I'm sitting in an internet cafe (above a local bar) overlooking the Indian Ocean. The water is, as Philip put it, the color of 2000 flushes toilet bowl cleaner. Surfers abound and Philip has decided that, lessons bedamned, he is renting a surfboard tomorrow and trying his luck on these gigantic waves.
We are one week into our travels and already have a lifetime's worth of stories: a soaking, leaking tent that wound up in the garbage after our first night of camping in Blyde River; our drive to Tofo (current location) on roads which were more like potholes strung together with tar; and my new obsession with "organizing" our car and tent only to find that, when I am finished, everything is in a pile that is impossible to navigate.

Just a glimpse into our past week.

Friday, April 2, 2010

Our Chariot

In Fifteen days we will be packing our lives into our pride and joy, Jalopy*.


Our "fong kong" 1996 Toyota Corolla will carry us 10,000 kilometers through Botswana, South Africa, Swaziland, Mozambique, and Namibia.
The rest of our journey through Tanzania, Zambia, and Kenya will be via bus and train.

P+C+Africa - short form

South Africa
blyde river canyon (april 17) > kruger > maputo > inhambane > mlilwane (swaz) > durban > drakensberg (amphitheater and cathedral peak) > coffee bay (may 5) > plettenberg bay > knysna > oudtshoorn > wine country > cape town for a week

Namibia
fish river canyon (nam) > luderitz (ghost mining town) > sossesvlei dunes (june 1) > swakopmund > skeleton coast > etosha game reserve > windhoek > trans-kalahari back to gabs

South Africa
world cup opening ceremony in jo'burg

Kenya
18-hour bus to lusaka > 44-hour train to dar es salaam> 10-hour bus to mombasa >chill in mombasa> 14-hour train to nairobi > hike lower rift valley > meet gramps in nairobi

Tanzania
go on crazy safari in serengeti, ngorongoro, loliondo (june 30) > zanzibar (stone town and outer beach) > dar es salaam > gramps leaves

Zambia
we get on 44-hour train to meet mom in lusaka > mom's conference > vic falls for colleen's birthday (july 23)

Botswana
chobe > fly back to gabs with mom, show her around > jo'burg for a few

South Africa
hiking in drakensberg with mom > mom leaves from jo'burg

Botswana
pearl and kyle fly in (aug 1) > rock out in bots with them > everyone leaves (mid aug)

Links have been provided to the places where we have already booked campsites.

*Jalopy is the name of the original Allison Warbington's cat.

Wednesday, March 31, 2010

Mark your calendar

We just returned from the final night of the DITSHWANELO Human Rights Film Festival.
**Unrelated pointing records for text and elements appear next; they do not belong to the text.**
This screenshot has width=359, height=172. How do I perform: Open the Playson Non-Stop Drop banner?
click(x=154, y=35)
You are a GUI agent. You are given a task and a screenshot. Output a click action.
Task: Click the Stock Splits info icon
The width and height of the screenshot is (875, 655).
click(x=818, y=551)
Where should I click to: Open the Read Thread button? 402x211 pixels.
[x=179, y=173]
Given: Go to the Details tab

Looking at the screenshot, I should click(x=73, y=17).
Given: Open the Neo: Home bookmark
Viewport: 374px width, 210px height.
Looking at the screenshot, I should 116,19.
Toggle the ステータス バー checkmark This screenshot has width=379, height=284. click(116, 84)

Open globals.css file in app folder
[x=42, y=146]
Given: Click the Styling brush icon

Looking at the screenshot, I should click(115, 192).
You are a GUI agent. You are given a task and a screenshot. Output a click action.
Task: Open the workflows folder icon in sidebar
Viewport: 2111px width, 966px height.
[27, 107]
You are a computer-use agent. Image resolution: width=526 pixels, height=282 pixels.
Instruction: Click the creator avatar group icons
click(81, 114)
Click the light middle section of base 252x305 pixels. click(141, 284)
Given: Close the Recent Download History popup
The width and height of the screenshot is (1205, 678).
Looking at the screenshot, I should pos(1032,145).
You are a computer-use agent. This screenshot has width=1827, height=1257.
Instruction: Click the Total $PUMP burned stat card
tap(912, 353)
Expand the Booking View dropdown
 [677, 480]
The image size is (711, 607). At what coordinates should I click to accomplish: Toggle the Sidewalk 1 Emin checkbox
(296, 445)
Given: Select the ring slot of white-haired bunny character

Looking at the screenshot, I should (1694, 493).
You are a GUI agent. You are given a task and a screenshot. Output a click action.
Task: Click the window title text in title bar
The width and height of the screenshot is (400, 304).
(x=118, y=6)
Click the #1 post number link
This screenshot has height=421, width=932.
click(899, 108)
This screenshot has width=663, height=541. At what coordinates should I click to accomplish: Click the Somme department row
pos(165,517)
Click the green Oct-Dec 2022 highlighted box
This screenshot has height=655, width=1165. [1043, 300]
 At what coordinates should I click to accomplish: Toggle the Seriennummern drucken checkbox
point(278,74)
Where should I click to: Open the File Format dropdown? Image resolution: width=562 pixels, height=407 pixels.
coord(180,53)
For the past eleven nights, in the Maru-a-Pula A/V Centre, the community has been watching and discussing films depicting some of the atrocities people inflict on other people.

The festival really got me thinking.

If I were to put on a music festival, who would I want to perform?

I would begin the event with Gellieman. My favorite Belgian teen.

Then, keeping with the international theme, I would have Wing. No one can do the Beatles justice like Wing.

I would track down all the members of Musical Youth and sprinkle them with fairy dust so they'd turn into their childhood selves.

Then, to mix it up a bit, Girl Talk would deliver some of his mash up masterpieces.

Finally, Wallpaper. would headline. Wallpaper. It's a sentence. It's a statement, not a word.